What to produce: What are the lines from the one with "640x447 pixels. How" through the end of the records below, written out exactly and without the pictures?

Saved entries:
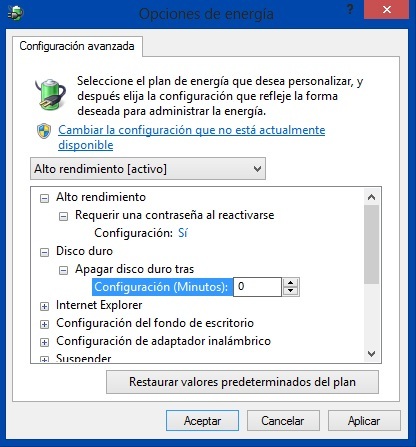Image resolution: width=416 pixels, height=447 pixels.
Task: Collapse the Alto rendimiento tree node
Action: tap(44, 199)
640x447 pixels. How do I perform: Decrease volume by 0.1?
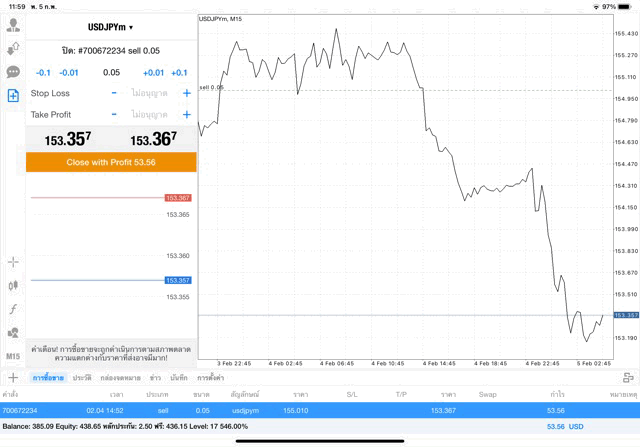[x=43, y=73]
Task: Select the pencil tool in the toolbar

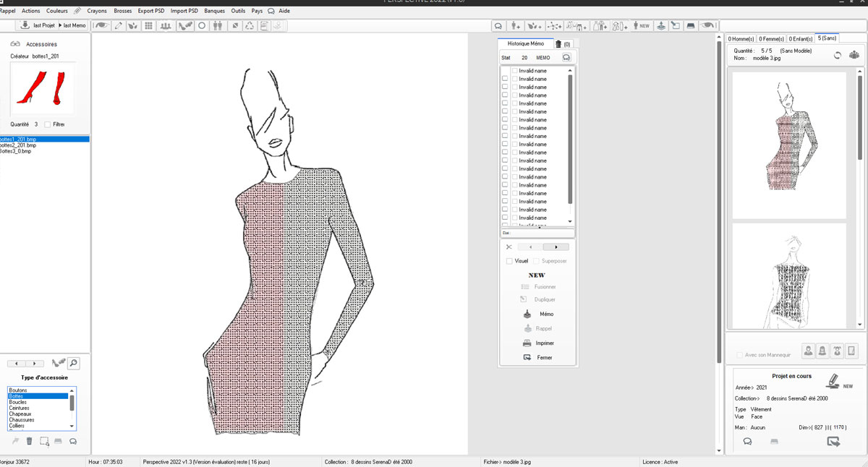Action: click(x=118, y=25)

Exercise solution:
640x447 pixels. How do I perform: Decrease volume by 0.1?
[x=43, y=73]
Task: Select the pencil tool in the toolbar

Action: click(x=118, y=25)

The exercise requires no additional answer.